Wednesday, February 25, 2009

Direct from the Runway: Erin Fetherston Fall 2009

Heading backstage at Erin Fetherston was both a total thrill and a total surprise! I was quite excited when Alisha Rimando of Dashing Diva was able to snag a pass for me at the last minute. I've been dying to get backstage at Erin Fetherston for years, as she's one of my favorite designers, so this was a definite highlight of the week. Find out everything I learned -- and it was a lot! -- after the jump.



Right out of the gate, I chatted with one of the most expressive and exciting hairstylists I've come across, the fabulous Lyndell Mansfield. She's been working with Erin for four years, and she graced me with the fabulous story of how they met before getting down to business of telling us about the look for the show. "We actually met at a party during Fashion Week in Paris before Erin was actually showing," Lyndell said. "We saw each other across a room and it was love at first sight! We were bleach blond girls ... we’re both like, ah! She’s got good bleach! I was like, look how amazingly straight her hair is! [And she was like], look how curly her hair is! She had her own dresses, she was doing couture pieces, oneoffs. And she had this dress, she literally could have been Cinderella. She was backlit ... she was this blond in this fairytale dress, and I was like, oh my god, she’s a fairy! I was like this naughty punk fairy on the other side of the room and she was the good fairy!"

How could you not love her, right? So after finding out about their fabulous friendship, Lyndell told me about the look for the show. "This girl is a little bit dark," she said. "Erin is normally light and fluffy, it’s a little bit darker than normal. It’s still a fairy tale girl but it’s more of a wicked fairytale, and she’s like the naughty character."

To create a hairstyle that went with this darker feel, Lyndell thought of cartoons with curly or frizzy hair that's drawn in zig-zags. "It was about creating a texture that was almost an illustrative, animated kind of texture," she said. "It would be so cute if they look like that but they’ve got little bobs that are zig-zaggy!"

Lyndell accomplished this by creating bobs with crimped sections. "We didn’t want to crimp all the hair because I think when you crimp all the hair it’s not really friendly to the people at home that want to do it," she said. She backcombed the entire head before using a bit of Bumble and bumble Does it All to seal it. She then took specific sections and crimped them using a flat iron before brushing it out, which created a lot of fluffiness without the frizz. "All you need to do is the hairline and the part line with the crimper," she said. "So although you get the illusion once it’s put it up in the little bob shape that it’s all crimped, it’s very quick and easy. Girls can do it at home!"

Creating the bob was very easy as well.
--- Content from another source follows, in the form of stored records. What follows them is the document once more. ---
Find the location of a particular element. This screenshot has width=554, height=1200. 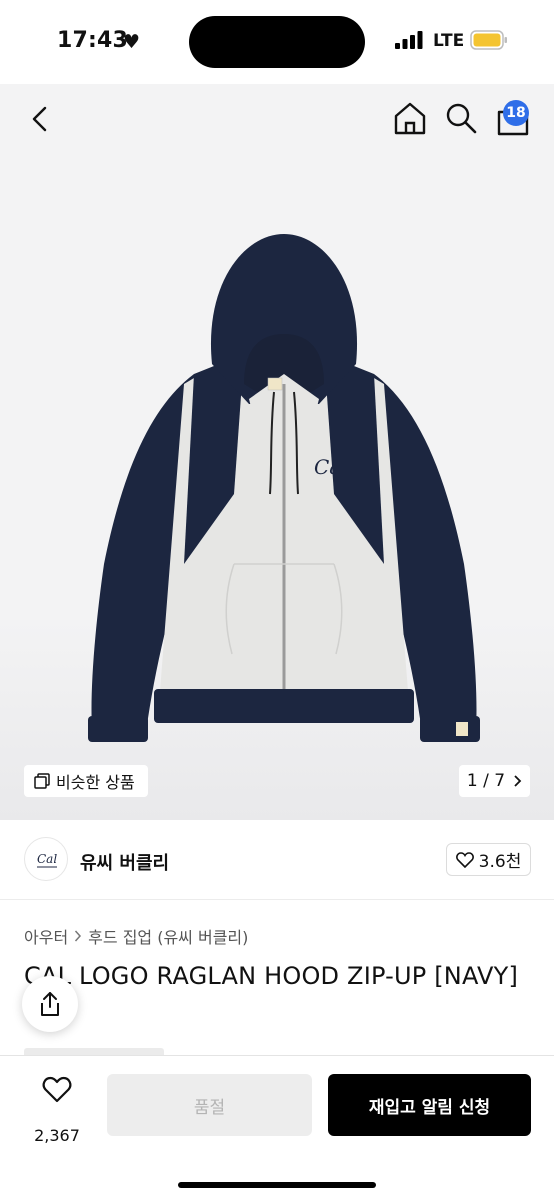

share-icon is located at coordinates (50, 1004).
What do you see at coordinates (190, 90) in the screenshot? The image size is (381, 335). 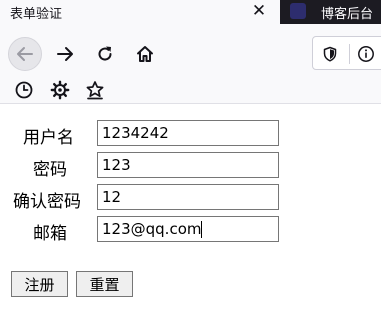 I see `secondary-toolbar` at bounding box center [190, 90].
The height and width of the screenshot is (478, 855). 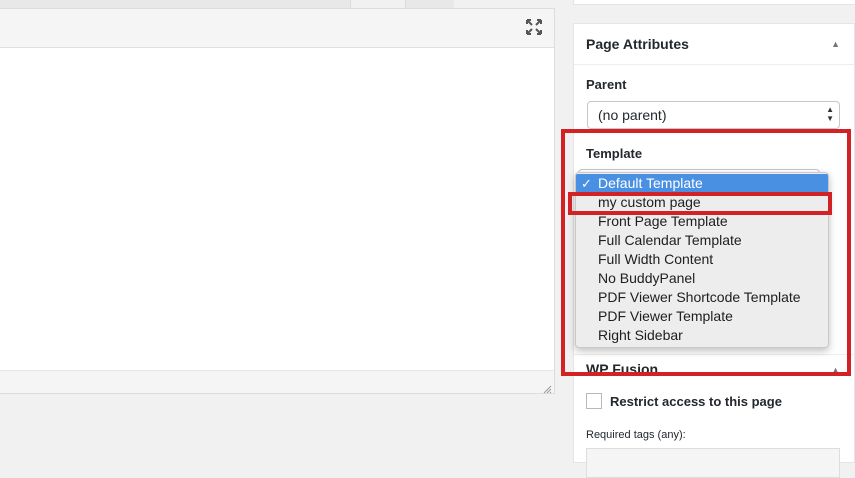 I want to click on select-arrows-icon: ▲ ▼, so click(x=830, y=114).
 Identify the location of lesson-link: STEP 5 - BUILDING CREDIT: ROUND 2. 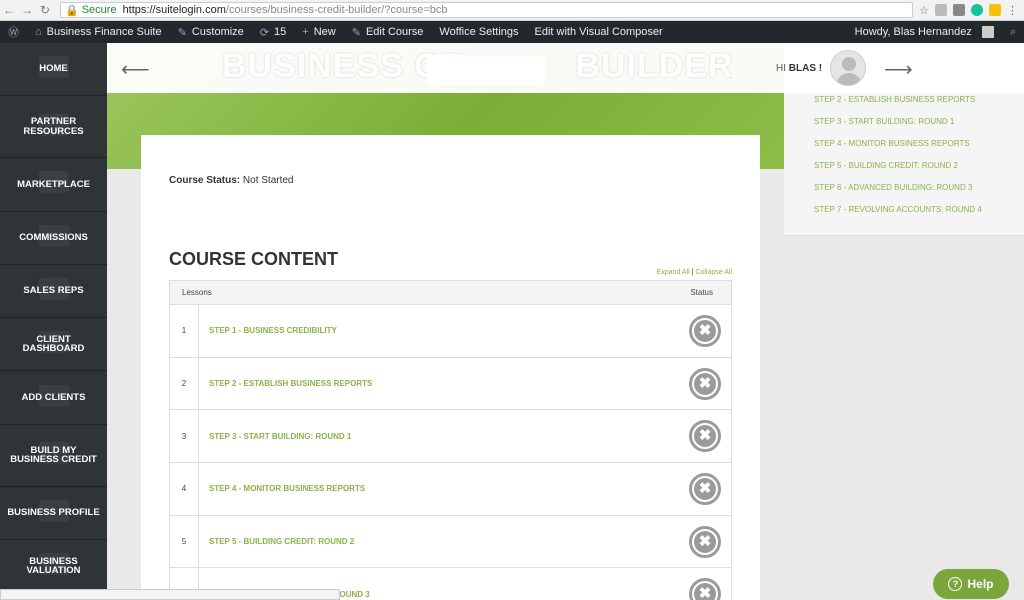
(276, 542).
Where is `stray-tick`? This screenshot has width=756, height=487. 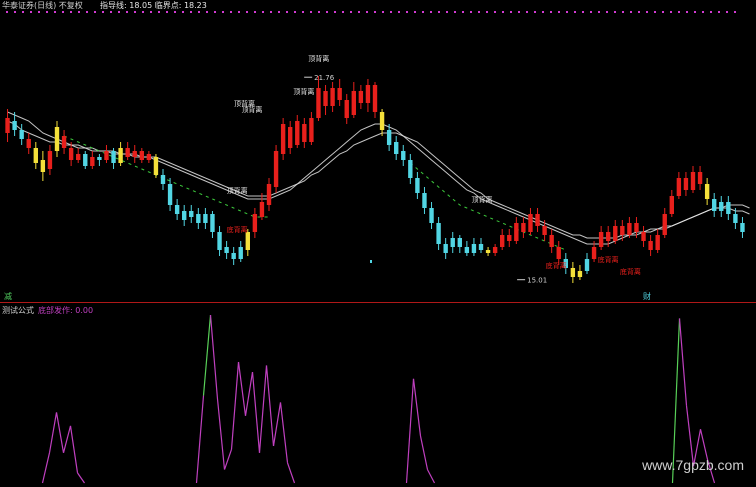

Lyndell grabbed the hair as though it was going into a low ponytail, rolled it under and slid in a couple of long curvy grip pins to hold it in place. She then brushed the hairline so that it would be light and fluffy and move around when the girls walked down the runway, and finished with Bumble and bumble Shine Spray to add glossiness. "It still becomes soft, but she’s still got a little wicked side to her," Lyndell told me. "The shine on stage will make it look really reflective and that will be pretty!"

Then it was on to makeup with Sebastian Tardiff of Bobbi Brown. It was the "tin soldier meeting the jewel box ballerina," he told me. "It's all contrast. We have the soft and the delicate with the solid and bolder."

To make this look happen, Sebastian created a very glossy toffee apple lip using Crimson Metallic Lipstick, and a defined eye with Smoky Eyes and Charcoal Haze eyeshadows blended all the way to the brows. "We wanted a very beautiful, dreamy, open-looking eye," he said. He also used a new mascara coming out from Bobbi Brown this fall. Skin had a satin finish -- "The girls are going to look on stage like they have flawless, beautiful, smooth skin," he said.

Alisha Rimando and her team from Dashing Diva were on hand to apply the nail color. They used Jet-Set, a dark burgundy frost that's one of the new polishes from Dashing Diva's Manhattan Collection.